Обсуждение: Partition pruning on parameters grouped into an array does not prune properly
Partition pruning on parameters grouped into an array does not prune properly
От
Andrei Lepikhov
Дата:
Hi,
Working on improving partition pruning [1] I found a case that I may
treat like a bug. I mean the case with expression on a partitioning
column like:
id = ARRAY[$1,$2]
Basically, pruning on ARRAY[$1,$2] works in the case of single column
(see correct-pruning-example.sql in attachment):
PREPARE test (int, int) AS
SELECT * FROM array_prune WHERE id = ANY(ARRAY[$1,$2]);
EXPLAIN (COSTS OFF) EXECUTE test(1,2);
Append
Subplans Removed: 1
-> Seq Scan on array_prune_t0 array_prune_1
Filter: (id = ANY (ARRAY[$1, $2]))
But if we partition on HASH(x,y) it is not working (see
incorrect-pruning-example.sql):
PREPARE test2 (int,int) AS
SELECT 1 FROM array_prune
WHERE id1 = ANY(ARRAY[$1]) AND id2 = ANY(ARRAY[$2]);
EXPLAIN (COSTS OFF) EXECUTE test2(1,-1);
Append
-> Seq Scan on array_prune_t0 array_prune_1
Filter: ((id1 = ANY (ARRAY[$1])) AND (id2 = ANY (ARRAY[$2])))

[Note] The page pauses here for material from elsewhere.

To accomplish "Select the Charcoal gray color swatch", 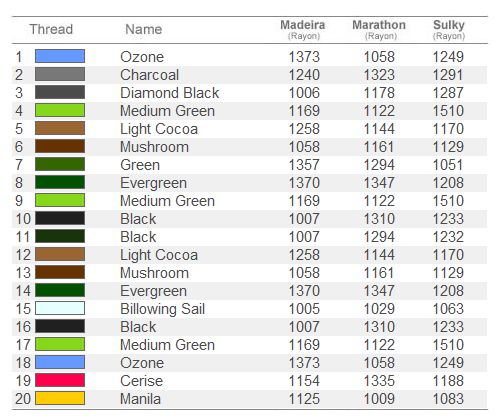I will (x=60, y=74).
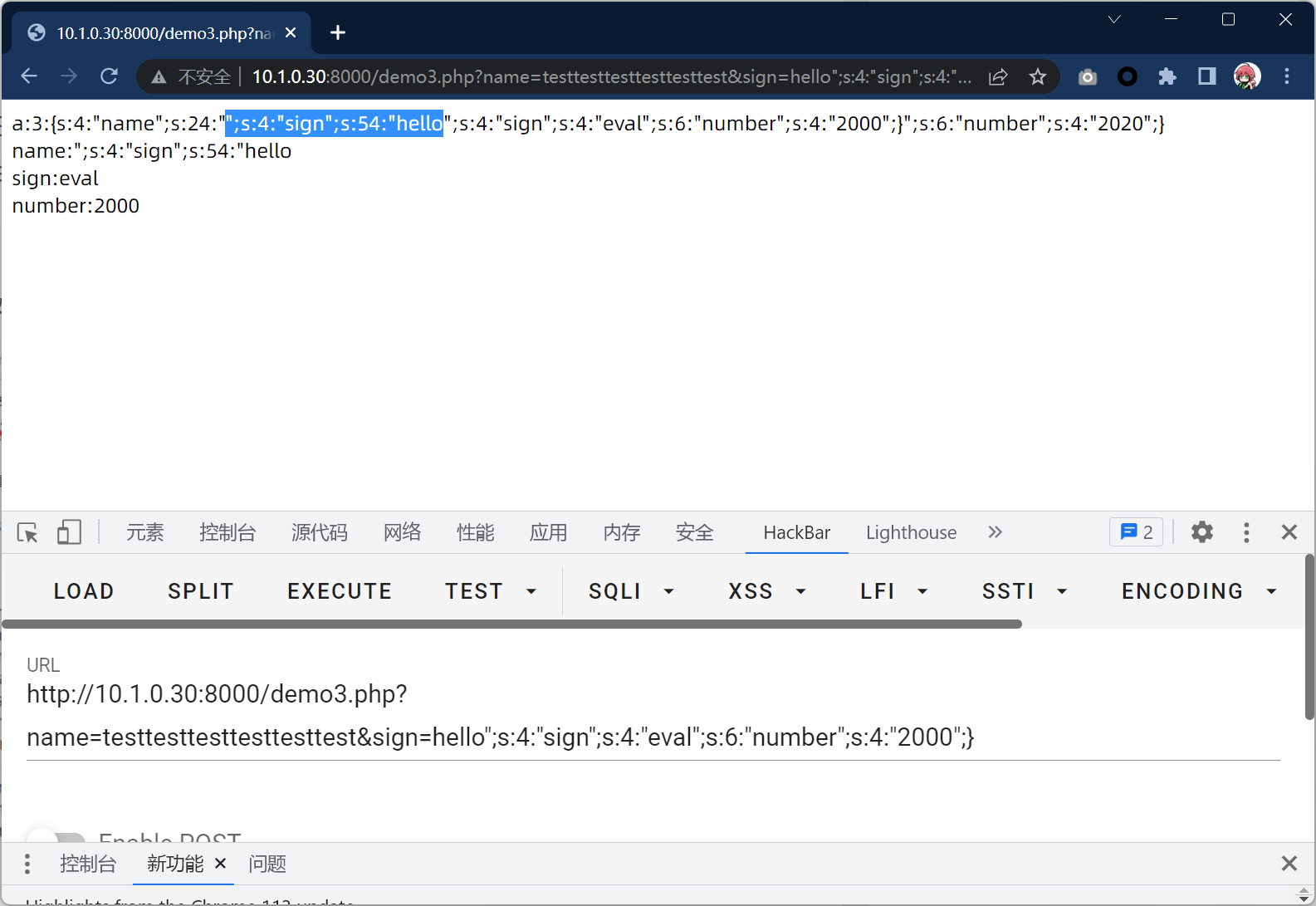Activate the DevTools inspect element picker
This screenshot has height=906, width=1316.
click(27, 532)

-> Seq Scan on array_prune_t1 array_prune_2
Filter: ((id1 = ANY (ARRAY[$1])) AND (id2 = ANY (ARRAY[$2])))
Although its analogue works nice:
PREPARE test3 (int,int) AS
SELECT 1 FROM array_prune
WHERE id1 = $1 AND id2 = $2;
EXPLAIN (COSTS OFF) EXECUTE test3(1,-1);
Append
Subplans Removed: 1
-> Seq Scan on array_prune_t0 array_prune_1
Filter: ((id1 = $1) AND (id2 = $2))
So, before diving into the partitioning depths, someone may quickly say
it is not a bug, but I am missing something. Some hidden semantics?

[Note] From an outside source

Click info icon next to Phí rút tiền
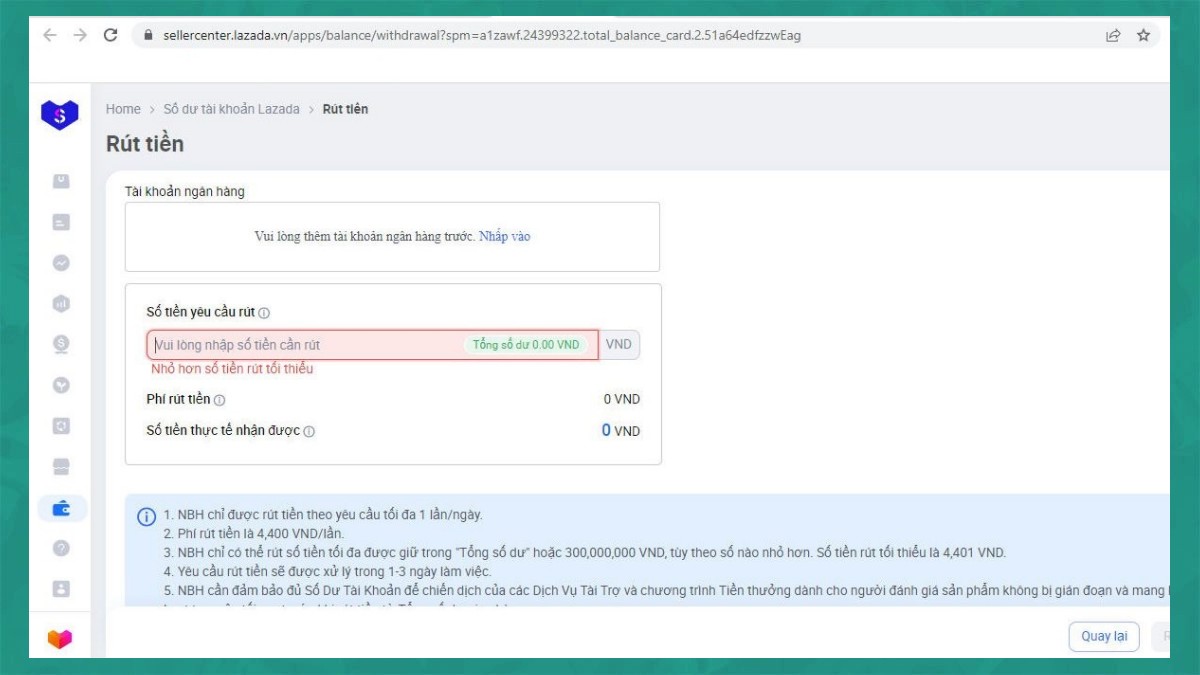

[1] Prune partitions by ScalarArrayOpExpr with an array parameter
(partkey = ANY($1))
https://www.postgresql.org/message-id/b8cdd20f-b34b-42b9-8c7c-dae864b7b3b2@gmail.com
--
regards, Andrei Lepikhov
Вложения
Re: Partition pruning on parameters grouped into an array does not prune properly
От
David Rowley
Дата:
On Thu, 27 Mar 2025 at 04:19, Andrei Lepikhov <lepihov@gmail.com> wrote:
> But if we partition on HASH(x,y) it is not working (see
> incorrect-pruning-example.sql):
>
> PREPARE test2 (int,int) AS
> SELECT 1 FROM array_prune
> WHERE id1 = ANY(ARRAY[$1]) AND id2 = ANY(ARRAY[$2]);
> EXPLAIN (COSTS OFF) EXECUTE test2(1,-1);
>
> Append
> -> Seq Scan on array_prune_t0 array_prune_1
> Filter: ((id1 = ANY (ARRAY[$1])) AND (id2 = ANY (ARRAY[$2])))
> -> Seq Scan on array_prune_t1 array_prune_2
> Filter: ((id1 = ANY (ARRAY[$1])) AND (id2 = ANY (ARRAY[$2])))
It is a bug. This is down to how match_clause_to_partition_key()
handles ScalarArrayOpExpr. To save some complexity in the handling of
ScalarArrayOpExpr, these get transformed into OpExprs, one for each
item in the ScalarArrayOpExpr. Look for the call to make_opclause()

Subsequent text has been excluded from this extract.